'We Stand Together': Soldier's one-man assault exemplified his unit's motto.
Veterans of Ap Bia Mountain, also known as Hill 937 -- "Hamburger Hill" -- included the men of B Co., 1st Battalion, 506th Infantry, 101st Airborne Division. Spc. 4 Gordon R. Roberts, like his B Co. comrades, knew in the summer of 1969 after Hamburger Hill that time was running out for any kind of American victory. Yet Roberts, like so many others, continued to fight with bravery and distinction.
On July 11, Roberts' platoon was pinned down by heavy fire from a hill while trying to maneuver along a ridge below. Roberts charged the closest enemy bunker and silenced it. He continued his one-man assault on another and then another bunker, even after enemy fire knocked his rifle from his hands and forced him to take up a weapon dropped by a comrade. Cut off from his platoon, Roberts assaulted yet another bunker before fighting his way back to another 1/506th company, where he assisted in moving the wounded to an evacuation area before he returned to B Co. For his actions that day, Roberts was awarded the Medal of Honor.

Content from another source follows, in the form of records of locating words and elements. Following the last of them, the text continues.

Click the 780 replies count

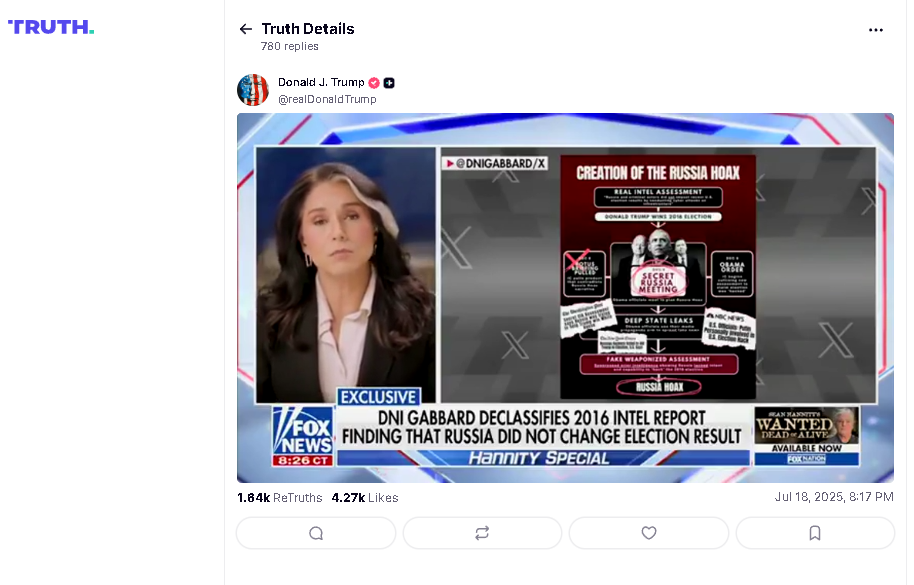pos(290,46)
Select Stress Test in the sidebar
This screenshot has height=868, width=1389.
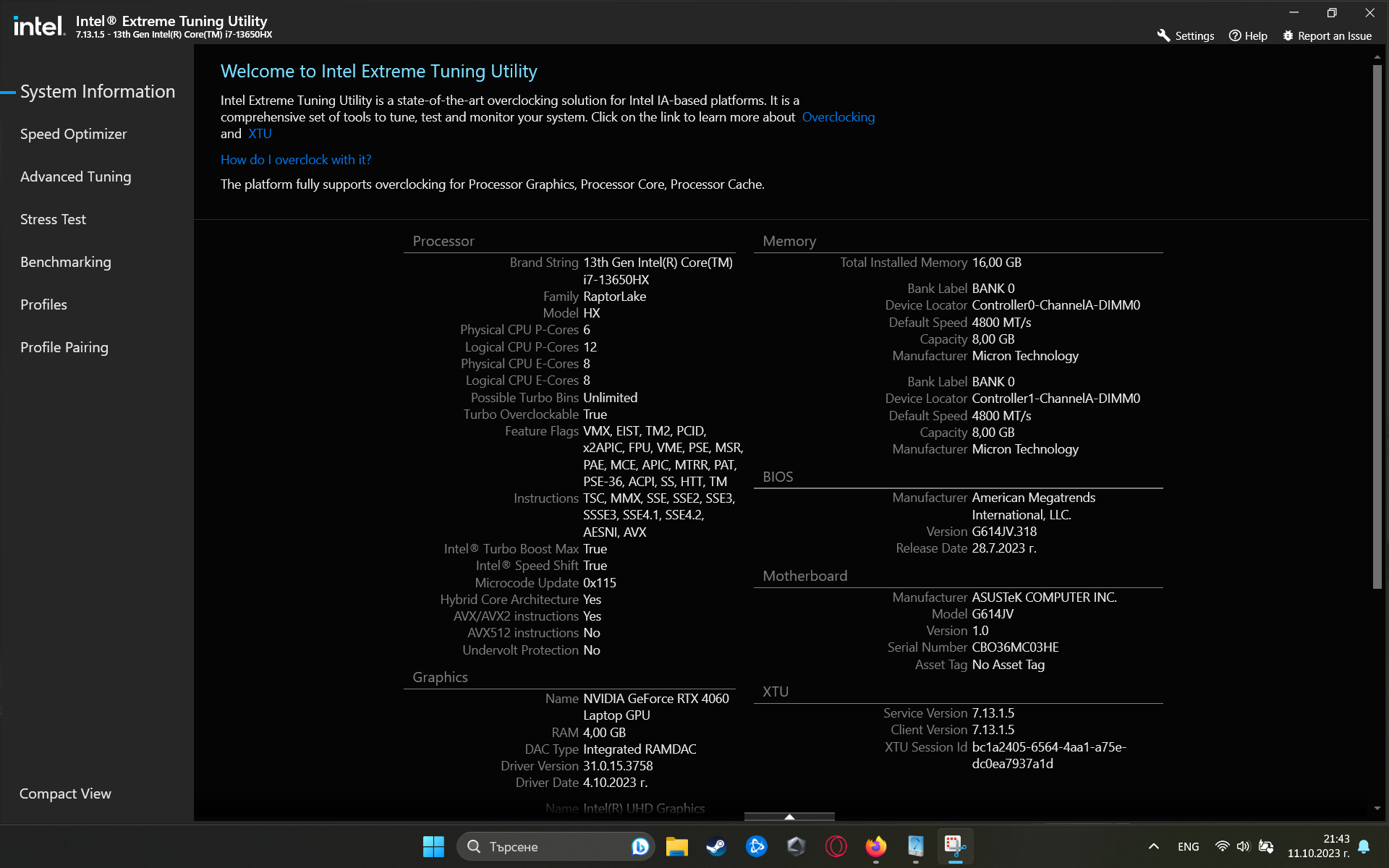click(x=53, y=219)
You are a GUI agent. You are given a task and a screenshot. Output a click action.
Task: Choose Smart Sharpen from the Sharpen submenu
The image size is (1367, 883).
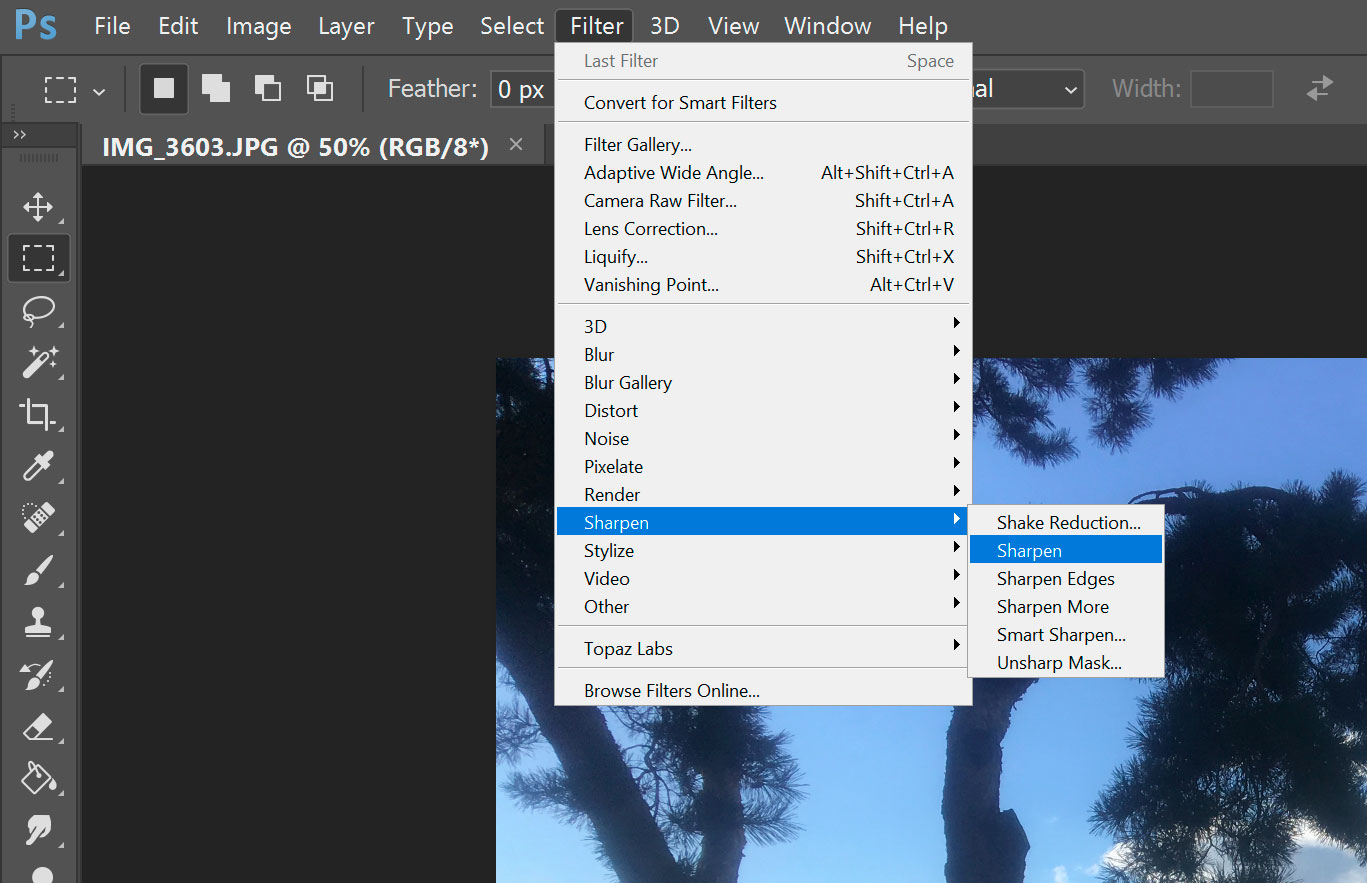tap(1061, 634)
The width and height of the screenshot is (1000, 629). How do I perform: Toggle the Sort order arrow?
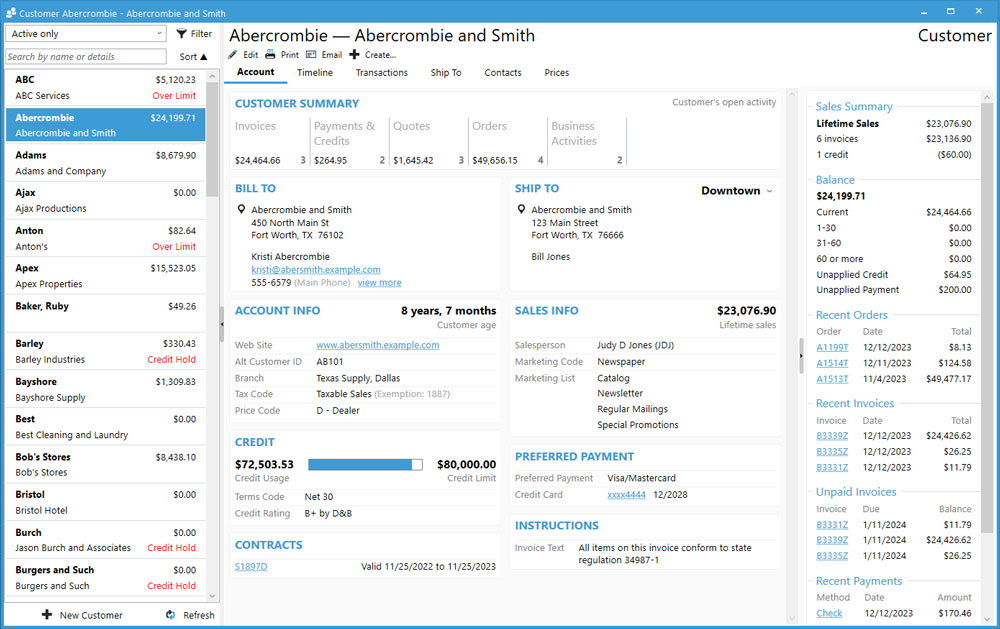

In 1970, Sgt. Roberts had been detailed as a reporter to Stars & Stripes newspaper. He was on an assignment back with his fellow Currahees one day when a squad from the 506th started running towards one of its patrols that had sighted an enemy formation. Roberts fell in beside Mike Bookser.
"He didn't have a gun and I asked him what he was doing ... he told me he was going to help," Bookser said. "I commented on him not having a gun, and he told me he would pick one up when we got to where we were going ... I told him he was nuts. Now understand that this conversation was going on while we were running through the jungle. What a guy!" Roberts may be considered the exemplar of the Currahee motto: "We stand together -- then, now, and always."